Text to read:

* * *

The Twenty Grand is the name given to the one-off custom 1933 Rollston Arlington Torpedo-bodied Duesenberg SJ ultra-luxury sedan. The design's initial price tag of an astronomical $20,000 during the height of the Great Depression infamously gave it its nickname of Twenty Grand. Widely considered to be the most beautiful Duesenberg ever built and the pioneer of the ultra-luxury car concept, it is one of the most valuable cars in the world, worth over $40 million today.

Jay Leno described the 320 horsepower Twenty Grand the 20th century equivalent of the Bugatti Veyron in regards to the unprecedented engine power output of each of the vehicles for their time.

The Twenty Grand is the flagship vehicle of the Nethercutt Collection and was restored by J.B. Nethercutt. It won Best of Show at the 1980 Pebble Beach Concours d'Elegance and is undefeated in Concours d'Elegance competition.

* * *

Exercise task A: Print the text on the Twenty Grand Duesenberg word for word, from "The Twenty Grand is the name" up to and including "for their time.".
Exercise task B: Carry on the text on the Twenty Grand Duesenberg, starting right after its last sentence.

* * *

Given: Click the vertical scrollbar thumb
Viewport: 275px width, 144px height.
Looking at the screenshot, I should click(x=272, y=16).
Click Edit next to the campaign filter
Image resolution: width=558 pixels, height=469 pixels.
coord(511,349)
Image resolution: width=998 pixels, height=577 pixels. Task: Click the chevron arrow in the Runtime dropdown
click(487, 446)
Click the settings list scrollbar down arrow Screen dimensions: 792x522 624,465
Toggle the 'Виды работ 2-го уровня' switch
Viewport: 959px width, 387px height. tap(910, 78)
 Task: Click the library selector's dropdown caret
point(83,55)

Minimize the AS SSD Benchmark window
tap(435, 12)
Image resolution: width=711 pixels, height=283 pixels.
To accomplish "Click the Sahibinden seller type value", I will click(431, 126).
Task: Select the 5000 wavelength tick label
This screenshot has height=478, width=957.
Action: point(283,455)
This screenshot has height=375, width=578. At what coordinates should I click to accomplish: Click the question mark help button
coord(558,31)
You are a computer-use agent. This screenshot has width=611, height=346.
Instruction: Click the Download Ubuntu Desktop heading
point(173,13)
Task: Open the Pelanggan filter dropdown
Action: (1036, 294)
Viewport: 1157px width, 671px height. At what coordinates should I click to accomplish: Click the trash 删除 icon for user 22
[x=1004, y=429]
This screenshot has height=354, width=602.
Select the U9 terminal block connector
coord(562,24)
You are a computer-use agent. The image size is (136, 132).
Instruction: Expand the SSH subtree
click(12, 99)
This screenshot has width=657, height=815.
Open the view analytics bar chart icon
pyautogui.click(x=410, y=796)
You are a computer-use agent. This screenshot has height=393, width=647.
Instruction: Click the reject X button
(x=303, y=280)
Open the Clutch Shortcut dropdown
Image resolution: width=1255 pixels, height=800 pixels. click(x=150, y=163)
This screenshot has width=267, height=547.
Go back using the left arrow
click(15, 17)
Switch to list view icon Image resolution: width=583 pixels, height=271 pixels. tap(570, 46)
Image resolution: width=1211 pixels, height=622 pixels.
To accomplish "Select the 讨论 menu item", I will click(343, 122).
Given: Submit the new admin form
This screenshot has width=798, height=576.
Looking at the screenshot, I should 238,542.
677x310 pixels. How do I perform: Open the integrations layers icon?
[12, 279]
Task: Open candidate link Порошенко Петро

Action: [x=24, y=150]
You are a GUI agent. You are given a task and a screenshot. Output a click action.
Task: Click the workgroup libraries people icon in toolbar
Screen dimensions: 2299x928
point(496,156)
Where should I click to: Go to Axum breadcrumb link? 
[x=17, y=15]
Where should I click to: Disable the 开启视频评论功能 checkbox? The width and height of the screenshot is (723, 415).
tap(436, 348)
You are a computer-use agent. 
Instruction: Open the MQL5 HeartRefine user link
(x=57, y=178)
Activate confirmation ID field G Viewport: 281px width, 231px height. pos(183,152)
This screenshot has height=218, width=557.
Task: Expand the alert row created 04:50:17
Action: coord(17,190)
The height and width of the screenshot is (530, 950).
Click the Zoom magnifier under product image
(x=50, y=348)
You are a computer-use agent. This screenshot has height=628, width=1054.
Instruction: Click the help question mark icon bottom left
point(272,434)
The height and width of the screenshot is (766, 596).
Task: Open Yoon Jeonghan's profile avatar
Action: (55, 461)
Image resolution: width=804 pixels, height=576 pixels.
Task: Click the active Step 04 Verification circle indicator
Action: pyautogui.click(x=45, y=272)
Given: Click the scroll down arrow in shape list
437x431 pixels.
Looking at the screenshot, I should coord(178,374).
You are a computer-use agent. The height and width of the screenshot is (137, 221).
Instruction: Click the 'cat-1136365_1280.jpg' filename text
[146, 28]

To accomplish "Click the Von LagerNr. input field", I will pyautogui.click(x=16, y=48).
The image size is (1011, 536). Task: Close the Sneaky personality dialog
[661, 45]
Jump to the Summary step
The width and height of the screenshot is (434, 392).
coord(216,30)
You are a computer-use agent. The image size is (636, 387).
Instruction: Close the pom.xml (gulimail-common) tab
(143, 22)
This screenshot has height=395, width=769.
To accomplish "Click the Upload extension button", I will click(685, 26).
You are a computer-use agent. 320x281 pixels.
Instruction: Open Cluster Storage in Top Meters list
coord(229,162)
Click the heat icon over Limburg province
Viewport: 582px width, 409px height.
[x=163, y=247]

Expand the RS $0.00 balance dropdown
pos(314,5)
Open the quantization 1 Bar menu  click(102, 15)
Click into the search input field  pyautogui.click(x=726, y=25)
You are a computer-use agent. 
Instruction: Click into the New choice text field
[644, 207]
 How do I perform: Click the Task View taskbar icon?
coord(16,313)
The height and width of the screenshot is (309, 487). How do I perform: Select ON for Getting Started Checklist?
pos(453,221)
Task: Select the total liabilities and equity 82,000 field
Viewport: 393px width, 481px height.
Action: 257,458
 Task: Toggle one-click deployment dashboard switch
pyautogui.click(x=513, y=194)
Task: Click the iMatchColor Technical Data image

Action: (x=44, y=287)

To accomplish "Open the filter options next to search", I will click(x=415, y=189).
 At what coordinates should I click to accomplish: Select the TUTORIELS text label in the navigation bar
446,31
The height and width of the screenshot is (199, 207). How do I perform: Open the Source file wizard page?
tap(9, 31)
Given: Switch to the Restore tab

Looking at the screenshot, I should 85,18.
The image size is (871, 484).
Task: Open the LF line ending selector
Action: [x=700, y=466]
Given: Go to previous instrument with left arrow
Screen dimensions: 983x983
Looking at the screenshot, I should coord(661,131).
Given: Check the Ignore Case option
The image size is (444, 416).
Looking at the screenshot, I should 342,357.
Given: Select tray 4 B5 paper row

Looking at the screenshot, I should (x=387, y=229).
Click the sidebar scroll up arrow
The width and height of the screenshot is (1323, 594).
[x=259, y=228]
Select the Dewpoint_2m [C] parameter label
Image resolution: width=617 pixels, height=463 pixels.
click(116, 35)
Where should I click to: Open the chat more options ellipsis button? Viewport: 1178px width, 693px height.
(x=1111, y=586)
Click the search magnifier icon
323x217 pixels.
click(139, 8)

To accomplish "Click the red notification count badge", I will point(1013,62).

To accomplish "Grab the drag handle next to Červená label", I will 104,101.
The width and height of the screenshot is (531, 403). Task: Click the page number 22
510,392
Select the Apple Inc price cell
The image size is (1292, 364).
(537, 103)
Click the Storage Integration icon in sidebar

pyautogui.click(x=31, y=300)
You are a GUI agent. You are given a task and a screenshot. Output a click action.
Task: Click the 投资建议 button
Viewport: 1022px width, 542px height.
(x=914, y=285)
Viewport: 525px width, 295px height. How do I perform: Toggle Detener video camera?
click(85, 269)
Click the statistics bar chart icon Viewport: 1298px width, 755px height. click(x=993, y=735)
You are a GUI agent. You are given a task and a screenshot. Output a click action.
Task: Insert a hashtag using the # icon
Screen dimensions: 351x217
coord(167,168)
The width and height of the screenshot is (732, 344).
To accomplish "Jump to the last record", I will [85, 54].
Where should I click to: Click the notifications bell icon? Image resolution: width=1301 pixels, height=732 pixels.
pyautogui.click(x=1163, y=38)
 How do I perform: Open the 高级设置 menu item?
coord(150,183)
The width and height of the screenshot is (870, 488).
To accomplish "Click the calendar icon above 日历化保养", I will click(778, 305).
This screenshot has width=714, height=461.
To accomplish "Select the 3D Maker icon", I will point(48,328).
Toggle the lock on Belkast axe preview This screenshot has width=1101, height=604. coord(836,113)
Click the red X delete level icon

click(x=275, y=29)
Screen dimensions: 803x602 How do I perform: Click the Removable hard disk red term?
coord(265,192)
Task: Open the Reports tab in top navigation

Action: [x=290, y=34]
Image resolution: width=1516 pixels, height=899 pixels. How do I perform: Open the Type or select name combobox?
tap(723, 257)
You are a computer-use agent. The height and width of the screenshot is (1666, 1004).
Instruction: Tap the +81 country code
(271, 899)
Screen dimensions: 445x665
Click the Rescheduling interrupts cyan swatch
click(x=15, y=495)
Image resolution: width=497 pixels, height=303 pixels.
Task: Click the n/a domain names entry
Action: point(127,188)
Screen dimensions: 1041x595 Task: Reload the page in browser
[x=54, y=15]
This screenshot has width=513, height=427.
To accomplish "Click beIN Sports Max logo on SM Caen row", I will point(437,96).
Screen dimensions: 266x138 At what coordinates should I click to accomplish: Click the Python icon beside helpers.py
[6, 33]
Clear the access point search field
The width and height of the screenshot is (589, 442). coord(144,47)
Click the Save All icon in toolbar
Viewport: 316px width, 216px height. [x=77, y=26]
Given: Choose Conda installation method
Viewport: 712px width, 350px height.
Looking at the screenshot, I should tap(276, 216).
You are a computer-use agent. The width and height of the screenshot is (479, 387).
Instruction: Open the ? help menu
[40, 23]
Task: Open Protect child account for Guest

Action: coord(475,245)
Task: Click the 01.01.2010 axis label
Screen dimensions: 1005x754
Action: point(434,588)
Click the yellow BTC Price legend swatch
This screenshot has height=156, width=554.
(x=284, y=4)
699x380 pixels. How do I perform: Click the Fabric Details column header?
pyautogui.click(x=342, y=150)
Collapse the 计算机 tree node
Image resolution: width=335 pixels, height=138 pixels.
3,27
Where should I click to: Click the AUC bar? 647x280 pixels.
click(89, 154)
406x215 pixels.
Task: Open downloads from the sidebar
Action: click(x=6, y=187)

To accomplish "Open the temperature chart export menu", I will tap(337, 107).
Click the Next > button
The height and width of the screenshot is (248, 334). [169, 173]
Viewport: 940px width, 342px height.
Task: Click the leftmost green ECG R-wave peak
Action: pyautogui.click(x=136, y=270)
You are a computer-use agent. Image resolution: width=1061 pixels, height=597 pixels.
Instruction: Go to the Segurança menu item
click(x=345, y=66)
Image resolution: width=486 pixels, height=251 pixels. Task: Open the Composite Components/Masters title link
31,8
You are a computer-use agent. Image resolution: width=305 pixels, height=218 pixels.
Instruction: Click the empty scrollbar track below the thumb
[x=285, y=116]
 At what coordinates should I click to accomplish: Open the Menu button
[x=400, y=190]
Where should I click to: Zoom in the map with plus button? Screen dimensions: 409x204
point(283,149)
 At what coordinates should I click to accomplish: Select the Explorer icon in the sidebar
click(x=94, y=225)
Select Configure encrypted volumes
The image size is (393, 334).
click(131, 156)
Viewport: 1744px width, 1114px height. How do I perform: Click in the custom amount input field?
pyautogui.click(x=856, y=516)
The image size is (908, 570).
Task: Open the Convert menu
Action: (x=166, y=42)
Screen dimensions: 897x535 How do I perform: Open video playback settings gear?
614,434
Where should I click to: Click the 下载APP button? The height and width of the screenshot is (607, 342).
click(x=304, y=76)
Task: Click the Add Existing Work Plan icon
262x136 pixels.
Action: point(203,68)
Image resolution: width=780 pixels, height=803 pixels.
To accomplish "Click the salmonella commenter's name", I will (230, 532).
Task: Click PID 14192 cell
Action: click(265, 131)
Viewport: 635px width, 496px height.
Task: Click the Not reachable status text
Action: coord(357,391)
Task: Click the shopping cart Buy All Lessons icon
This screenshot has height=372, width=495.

* * *

Expected answer A:
The Twenty Grand is the name given to the one-off custom 1933 Rollston Arlington Torpedo-bodied Duesenberg SJ ultra-luxury sedan. The design's initial price tag of an astronomical $20,000 during the height of the Great Depression infamously gave it its nickname of Twenty Grand. Widely considered to be the most beautiful Duesenberg ever built and the pioneer of the ultra-luxury car concept, it is one of the most valuable cars in the world, worth over $40 million today.

Jay Leno described the 320 horsepower Twenty Grand the 20th century equivalent of the Bugatti Veyron in regards to the unprecedented engine power output of each of the vehicles for their time.

Expected answer B:
History 
Luxury brands Duesenberg and Rollston contracted automobile designer Gordon Buehrig for a ultra-luxury one-off design to be the leading automotive "Dream Car" display representing the progress of the United States automotive industry at the 1933 Chicago World's Fair. Once completed in Indianapolis, the finished automobile's set price was an astronomical $20,000 during the middle of the Great Depression where cars typically cost around $600–800, infamously giving it the nickname of The Twenty Grand. Ultimately because of its unprecedented price tag, it was proven too expensive for the American wealthy and foreign dignitaries at the World's Fair. 

Due to the further deterioration of the economy from the Great Depression, the Twenty Grand was untouched for a year until it was sold to Shreve Archer in the following 1934 leg of the same fair for $20,000 dollars, making it the second most expensive Duesenberg ever sold new. Later the Twenty Grand would go on to have several other owners where it the interior was modernized.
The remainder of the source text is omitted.